Recorded data ::
━━━━━━━━━━━━━━━━━━━━

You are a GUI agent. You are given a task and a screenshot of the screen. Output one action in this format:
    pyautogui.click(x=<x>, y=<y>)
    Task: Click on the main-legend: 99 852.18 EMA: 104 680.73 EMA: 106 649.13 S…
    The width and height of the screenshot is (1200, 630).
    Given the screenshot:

━━━━━━━━━━━━━━━━━━━━

Task description ::
Repeat every line of the items above, changing nothing.

Output of the exercise ::
You are a GUI agent. You are given a task and a screenshot of the screen. Output one action in this format:
    pyautogui.click(x=<x>, y=<y>)
    Task: Click on the main-legend: 99 852.18 EMA: 104 680.73 EMA: 106 649.13 S…
    The width and height of the screenshot is (1200, 630).
    Given the screenshot:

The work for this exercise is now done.